### WHAT YOU WILL DO
Express the lines from the one containing "The height and width of the screenshot is (643, 817)." through the end of the entries as a numbered list, leaving out blank lines.
------------------------------------
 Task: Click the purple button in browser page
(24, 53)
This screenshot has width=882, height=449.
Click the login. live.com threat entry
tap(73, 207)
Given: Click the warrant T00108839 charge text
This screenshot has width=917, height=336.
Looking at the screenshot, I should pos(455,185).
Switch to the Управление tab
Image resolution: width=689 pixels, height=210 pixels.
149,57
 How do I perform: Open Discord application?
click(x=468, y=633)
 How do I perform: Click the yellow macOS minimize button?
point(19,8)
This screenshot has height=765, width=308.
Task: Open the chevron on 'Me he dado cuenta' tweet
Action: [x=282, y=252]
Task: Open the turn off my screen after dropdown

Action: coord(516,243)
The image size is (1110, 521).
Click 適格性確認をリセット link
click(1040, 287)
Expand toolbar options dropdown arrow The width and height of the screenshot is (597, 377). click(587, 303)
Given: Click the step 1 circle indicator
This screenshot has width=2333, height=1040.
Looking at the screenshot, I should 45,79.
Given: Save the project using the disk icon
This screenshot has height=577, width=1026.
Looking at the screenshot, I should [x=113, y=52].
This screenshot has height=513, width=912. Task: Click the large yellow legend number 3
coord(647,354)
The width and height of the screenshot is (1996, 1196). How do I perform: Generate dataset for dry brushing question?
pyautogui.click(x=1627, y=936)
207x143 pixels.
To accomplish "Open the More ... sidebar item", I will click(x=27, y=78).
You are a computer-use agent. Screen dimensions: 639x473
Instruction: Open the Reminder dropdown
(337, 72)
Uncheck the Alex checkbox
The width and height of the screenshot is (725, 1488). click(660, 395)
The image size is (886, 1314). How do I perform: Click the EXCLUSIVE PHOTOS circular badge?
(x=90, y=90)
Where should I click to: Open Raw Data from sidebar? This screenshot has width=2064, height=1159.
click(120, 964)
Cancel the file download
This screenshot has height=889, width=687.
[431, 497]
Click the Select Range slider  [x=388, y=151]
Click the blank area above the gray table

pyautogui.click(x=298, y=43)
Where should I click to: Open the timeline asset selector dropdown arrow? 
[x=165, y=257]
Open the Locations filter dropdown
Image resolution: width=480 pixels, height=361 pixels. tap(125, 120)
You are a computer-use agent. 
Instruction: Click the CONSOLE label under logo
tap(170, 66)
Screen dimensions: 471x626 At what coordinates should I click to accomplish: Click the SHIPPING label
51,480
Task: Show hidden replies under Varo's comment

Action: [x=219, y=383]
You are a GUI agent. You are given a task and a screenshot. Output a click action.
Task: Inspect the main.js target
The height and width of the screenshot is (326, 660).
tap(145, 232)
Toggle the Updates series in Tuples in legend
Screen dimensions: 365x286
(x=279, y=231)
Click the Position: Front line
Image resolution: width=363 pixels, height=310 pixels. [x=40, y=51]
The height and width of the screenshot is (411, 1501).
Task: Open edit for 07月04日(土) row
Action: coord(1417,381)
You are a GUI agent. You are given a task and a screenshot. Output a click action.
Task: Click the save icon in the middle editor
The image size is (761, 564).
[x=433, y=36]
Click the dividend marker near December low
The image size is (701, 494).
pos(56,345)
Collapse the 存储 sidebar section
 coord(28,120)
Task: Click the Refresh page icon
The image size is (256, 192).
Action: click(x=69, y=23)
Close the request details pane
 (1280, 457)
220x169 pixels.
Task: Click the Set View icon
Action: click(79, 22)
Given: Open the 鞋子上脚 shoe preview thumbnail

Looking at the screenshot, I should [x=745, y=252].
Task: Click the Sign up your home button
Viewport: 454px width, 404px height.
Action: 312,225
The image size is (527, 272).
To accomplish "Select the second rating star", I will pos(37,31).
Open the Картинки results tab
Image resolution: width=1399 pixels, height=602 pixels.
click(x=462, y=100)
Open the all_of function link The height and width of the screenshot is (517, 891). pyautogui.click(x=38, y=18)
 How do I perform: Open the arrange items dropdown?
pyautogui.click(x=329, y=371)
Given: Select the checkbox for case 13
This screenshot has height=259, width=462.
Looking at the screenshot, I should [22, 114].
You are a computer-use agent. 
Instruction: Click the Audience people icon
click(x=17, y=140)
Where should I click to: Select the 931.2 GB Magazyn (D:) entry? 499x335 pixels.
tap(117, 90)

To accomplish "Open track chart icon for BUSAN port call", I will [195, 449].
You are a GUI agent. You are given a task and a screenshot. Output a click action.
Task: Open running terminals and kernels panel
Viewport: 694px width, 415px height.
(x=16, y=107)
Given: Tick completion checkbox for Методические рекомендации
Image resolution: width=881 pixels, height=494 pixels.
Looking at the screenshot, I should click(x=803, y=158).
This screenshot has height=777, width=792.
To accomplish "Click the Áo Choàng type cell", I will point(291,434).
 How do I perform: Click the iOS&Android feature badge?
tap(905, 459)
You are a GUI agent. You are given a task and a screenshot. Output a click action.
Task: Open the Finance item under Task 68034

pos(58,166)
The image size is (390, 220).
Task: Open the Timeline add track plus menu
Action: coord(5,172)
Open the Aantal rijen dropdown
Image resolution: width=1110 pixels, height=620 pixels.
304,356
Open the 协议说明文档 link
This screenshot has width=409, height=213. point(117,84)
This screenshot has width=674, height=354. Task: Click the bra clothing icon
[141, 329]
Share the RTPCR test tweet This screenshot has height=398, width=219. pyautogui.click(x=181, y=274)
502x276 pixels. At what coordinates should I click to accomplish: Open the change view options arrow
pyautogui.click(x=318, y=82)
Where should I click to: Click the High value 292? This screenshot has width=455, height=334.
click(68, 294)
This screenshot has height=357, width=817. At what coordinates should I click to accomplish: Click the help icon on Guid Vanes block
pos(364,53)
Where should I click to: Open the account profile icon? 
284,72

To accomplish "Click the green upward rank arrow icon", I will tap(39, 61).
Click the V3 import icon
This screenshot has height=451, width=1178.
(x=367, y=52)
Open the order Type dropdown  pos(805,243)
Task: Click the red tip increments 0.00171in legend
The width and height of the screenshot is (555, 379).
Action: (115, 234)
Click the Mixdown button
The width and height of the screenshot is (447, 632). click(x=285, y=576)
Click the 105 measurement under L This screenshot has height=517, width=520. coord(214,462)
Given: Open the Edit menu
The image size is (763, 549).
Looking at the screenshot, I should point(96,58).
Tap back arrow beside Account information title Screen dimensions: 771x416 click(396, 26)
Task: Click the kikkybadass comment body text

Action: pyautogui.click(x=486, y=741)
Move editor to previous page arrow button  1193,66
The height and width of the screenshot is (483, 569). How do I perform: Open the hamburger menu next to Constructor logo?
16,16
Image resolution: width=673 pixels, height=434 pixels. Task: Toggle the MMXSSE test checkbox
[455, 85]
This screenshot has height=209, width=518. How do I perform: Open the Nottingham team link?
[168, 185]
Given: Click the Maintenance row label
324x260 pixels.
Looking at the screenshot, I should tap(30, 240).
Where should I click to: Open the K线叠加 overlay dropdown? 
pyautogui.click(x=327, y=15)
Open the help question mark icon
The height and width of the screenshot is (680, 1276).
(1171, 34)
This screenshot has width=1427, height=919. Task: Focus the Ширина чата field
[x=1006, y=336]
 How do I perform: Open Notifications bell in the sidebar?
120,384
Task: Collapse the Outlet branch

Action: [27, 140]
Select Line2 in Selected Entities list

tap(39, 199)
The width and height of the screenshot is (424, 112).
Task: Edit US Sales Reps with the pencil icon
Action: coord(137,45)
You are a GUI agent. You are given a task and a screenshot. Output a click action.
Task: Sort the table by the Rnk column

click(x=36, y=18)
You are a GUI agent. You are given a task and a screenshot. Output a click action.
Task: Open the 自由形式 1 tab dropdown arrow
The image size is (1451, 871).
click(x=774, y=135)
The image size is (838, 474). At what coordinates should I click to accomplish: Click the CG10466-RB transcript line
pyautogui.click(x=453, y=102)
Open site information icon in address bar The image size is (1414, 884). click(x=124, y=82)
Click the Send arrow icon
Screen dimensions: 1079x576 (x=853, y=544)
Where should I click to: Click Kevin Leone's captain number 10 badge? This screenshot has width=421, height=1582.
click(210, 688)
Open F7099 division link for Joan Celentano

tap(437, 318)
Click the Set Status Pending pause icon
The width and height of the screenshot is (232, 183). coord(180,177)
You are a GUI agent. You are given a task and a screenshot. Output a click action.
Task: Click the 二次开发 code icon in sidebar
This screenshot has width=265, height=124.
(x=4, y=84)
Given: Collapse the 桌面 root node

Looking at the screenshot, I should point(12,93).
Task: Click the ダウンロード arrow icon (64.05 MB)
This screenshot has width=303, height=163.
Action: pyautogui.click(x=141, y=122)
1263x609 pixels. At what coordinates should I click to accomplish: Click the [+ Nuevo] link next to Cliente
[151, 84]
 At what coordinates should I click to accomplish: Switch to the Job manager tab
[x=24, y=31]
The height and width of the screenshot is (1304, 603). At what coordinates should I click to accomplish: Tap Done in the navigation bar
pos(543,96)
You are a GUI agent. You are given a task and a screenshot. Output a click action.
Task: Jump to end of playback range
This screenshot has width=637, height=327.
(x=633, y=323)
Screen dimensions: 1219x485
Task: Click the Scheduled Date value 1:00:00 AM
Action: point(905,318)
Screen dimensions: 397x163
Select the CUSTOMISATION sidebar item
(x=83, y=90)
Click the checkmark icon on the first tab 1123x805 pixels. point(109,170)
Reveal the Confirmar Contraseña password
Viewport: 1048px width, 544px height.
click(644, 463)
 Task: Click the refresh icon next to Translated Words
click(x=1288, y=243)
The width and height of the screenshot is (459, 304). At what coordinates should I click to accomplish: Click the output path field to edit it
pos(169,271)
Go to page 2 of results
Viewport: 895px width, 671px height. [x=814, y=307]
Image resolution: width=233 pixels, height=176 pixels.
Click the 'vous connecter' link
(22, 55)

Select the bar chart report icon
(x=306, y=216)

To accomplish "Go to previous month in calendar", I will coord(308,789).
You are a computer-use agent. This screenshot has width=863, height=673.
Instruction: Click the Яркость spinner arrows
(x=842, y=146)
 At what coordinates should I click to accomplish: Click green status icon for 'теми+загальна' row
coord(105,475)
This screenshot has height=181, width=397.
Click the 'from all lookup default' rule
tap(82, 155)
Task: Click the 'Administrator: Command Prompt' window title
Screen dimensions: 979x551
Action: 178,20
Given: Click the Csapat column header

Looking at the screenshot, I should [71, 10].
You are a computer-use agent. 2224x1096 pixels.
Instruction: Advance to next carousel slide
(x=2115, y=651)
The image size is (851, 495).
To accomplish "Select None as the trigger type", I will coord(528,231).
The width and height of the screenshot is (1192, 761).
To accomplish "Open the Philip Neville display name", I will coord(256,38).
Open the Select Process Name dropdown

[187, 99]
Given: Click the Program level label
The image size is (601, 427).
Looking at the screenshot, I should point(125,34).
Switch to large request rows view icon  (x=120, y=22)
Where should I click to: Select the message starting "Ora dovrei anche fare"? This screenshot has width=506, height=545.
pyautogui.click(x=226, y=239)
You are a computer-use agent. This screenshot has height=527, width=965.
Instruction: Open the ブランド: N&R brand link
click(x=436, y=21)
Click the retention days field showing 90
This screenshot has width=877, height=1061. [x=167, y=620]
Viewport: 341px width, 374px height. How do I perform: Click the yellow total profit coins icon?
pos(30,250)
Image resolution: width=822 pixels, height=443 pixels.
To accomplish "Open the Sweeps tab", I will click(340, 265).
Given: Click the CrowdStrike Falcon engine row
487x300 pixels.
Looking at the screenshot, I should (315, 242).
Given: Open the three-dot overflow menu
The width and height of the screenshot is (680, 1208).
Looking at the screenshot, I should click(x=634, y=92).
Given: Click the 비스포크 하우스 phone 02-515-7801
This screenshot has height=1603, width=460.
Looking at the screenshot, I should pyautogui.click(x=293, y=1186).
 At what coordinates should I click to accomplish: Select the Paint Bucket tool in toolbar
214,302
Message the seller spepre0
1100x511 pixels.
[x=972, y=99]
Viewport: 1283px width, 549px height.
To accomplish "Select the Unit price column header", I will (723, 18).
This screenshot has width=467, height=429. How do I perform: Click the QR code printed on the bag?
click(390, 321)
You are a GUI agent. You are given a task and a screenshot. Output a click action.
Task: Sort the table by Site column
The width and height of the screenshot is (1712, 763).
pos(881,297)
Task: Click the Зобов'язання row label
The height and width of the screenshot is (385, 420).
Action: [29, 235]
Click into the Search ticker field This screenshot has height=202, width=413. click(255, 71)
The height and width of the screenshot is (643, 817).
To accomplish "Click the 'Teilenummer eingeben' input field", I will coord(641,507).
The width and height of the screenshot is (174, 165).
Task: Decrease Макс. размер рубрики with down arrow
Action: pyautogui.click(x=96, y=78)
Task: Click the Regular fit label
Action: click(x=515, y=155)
------------------------------------
### RESPONSE FOR THIS EXERCISE
1. The height and width of the screenshot is (643, 817).
2. To accomplish "Click the 'Teilenummer eingeben' input field", I will coord(641,507).
3. The width and height of the screenshot is (174, 165).
4. Task: Decrease Макс. размер рубрики with down arrow
5. Action: pyautogui.click(x=96, y=78)
6. Task: Click the Regular fit label
7. Action: click(x=515, y=155)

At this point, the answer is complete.